When I got to Mount Sinai, there you are on the corner of California and Ogden in Lawndale, one of the prototypes for everything that went wrong in America between the 1940s and the 1980s. Black influx, blockbusting, white flight, redlining. When Martin Luther King Jr. was assassinated, people went into the streets in rebellion, and 200 businesses were burned down, and they never returned. But what people don’t talk about is the major industries that left the West Side of Chicago: Maybelline, Kraft, Sears, Brach’s Candy, Western Electric. This left the community bereft of employment opportunities. I didn’t understand that as deeply as I did until I got to Sinai.
Then I moved to Rush. I call that experience “one street, two worlds” in the preface of The Death Gap, because literally within one and a half miles of each other, you had two worlds of neighborhoods, and of health care. Patients at Rush, many of them come from middle class neighborhoods or neighborhoods of affluence. For the others, they almost all came from neighborhoods of concentrated disadvantage and poverty. What really struck me, and I saw it clearly for the first time when I got to Sinai, was how where you lived dictated when you died, well beyond what medicine itself can cure. There was something about the neighborhoods themselves and the exposure to the toxic stress of poverty and racism that actually killed people.
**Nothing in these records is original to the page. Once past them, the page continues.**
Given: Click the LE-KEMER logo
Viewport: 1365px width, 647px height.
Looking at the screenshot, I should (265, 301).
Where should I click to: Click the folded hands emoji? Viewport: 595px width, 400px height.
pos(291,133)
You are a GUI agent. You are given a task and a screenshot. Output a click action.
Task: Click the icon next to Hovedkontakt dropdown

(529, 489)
“It wasn’t gun violence and it wasn’t interpersonal violence, either, even though those are problems in those neighborhoods. It was heart disease, cancer, things caused by structural violence that’s built into the rules and regulations that dictate how society works.”— David A. Ansell, author of The Death Gap
It was violent because people die as a result. It was, to me, palpable and unacceptable. When I got to Rush, it was like I’d landed on a different planet.
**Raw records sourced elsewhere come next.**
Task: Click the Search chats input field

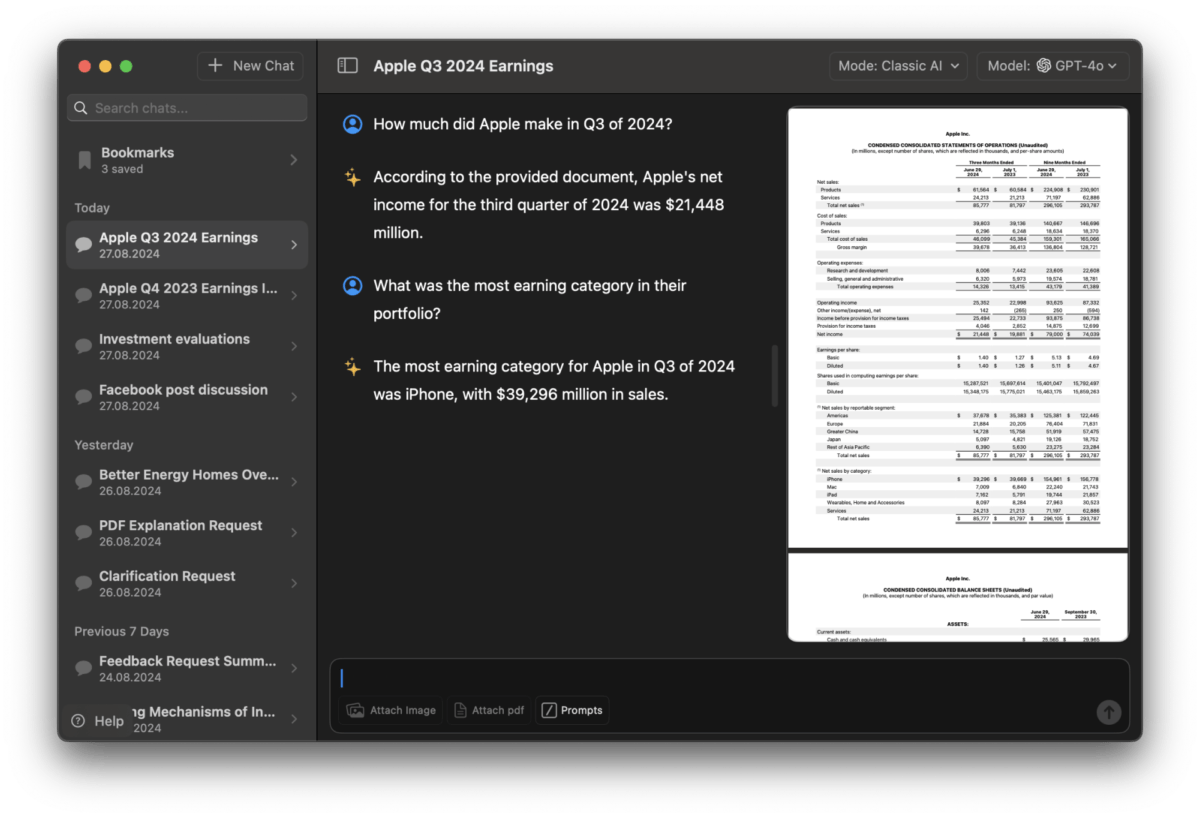Action: click(195, 108)
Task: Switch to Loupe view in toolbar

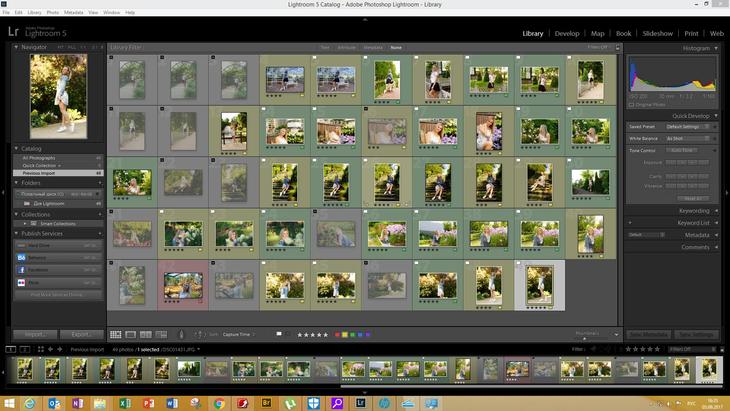Action: tap(131, 334)
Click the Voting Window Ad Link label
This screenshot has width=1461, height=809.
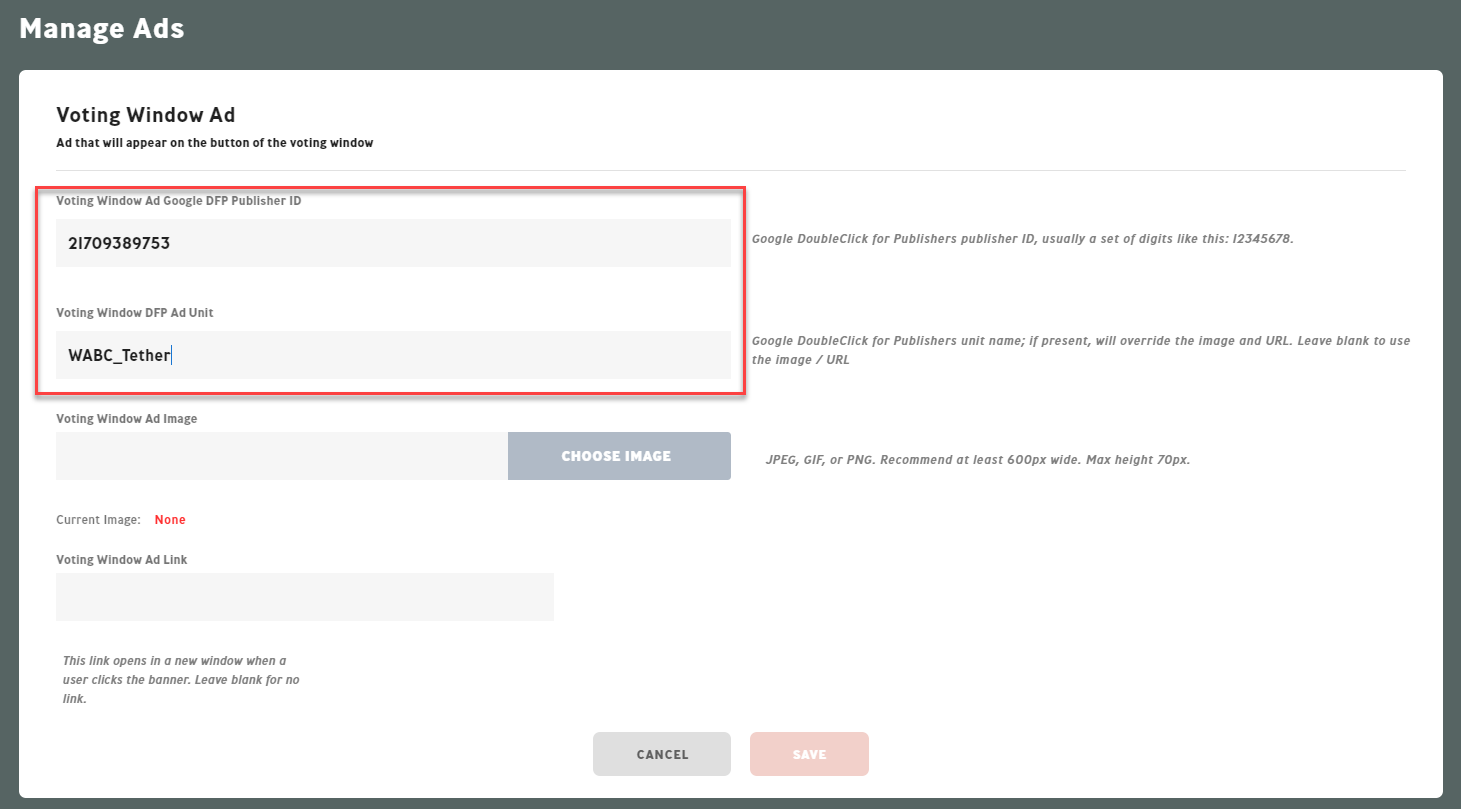point(121,559)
Not many medical professionals have these experiences. The doctors who take care of poor patients in America and minority patients are typically different than the ones that take care of white and wealthy patients. They tend not to cross over into these different worlds. I did.
How did you land on the construct of the death gap to explain this inequality?
When I got to Rush, I’d spent almost 30 years in this safety net. Somehow, I landed in this beautiful place. I felt like I was going into exile. Even though I was chief medical officer and had a lot of work to do, for the first time in my career, I had a chance to reflect. That was really critical for me.
The other thing that was really clear to me when I got to Rush was that it felt hermetically sealed off from the experience of the West Side neighborhoods. It was as if everything that was visible and visceral for me was largely invisible. That really stimulated me to think, how do I tell this story?
I’d give talks and I’d put two little baby faces up on a screen. The white baby born in the Loop would live to be 84. The black baby born in Garfield Park would live to be 69. How is it that these two babies, born with the same potential, will have different life courses simply because they live six miles away from each other? I kept trying to figure out a way to articulate it, to tell a story that people reacted to.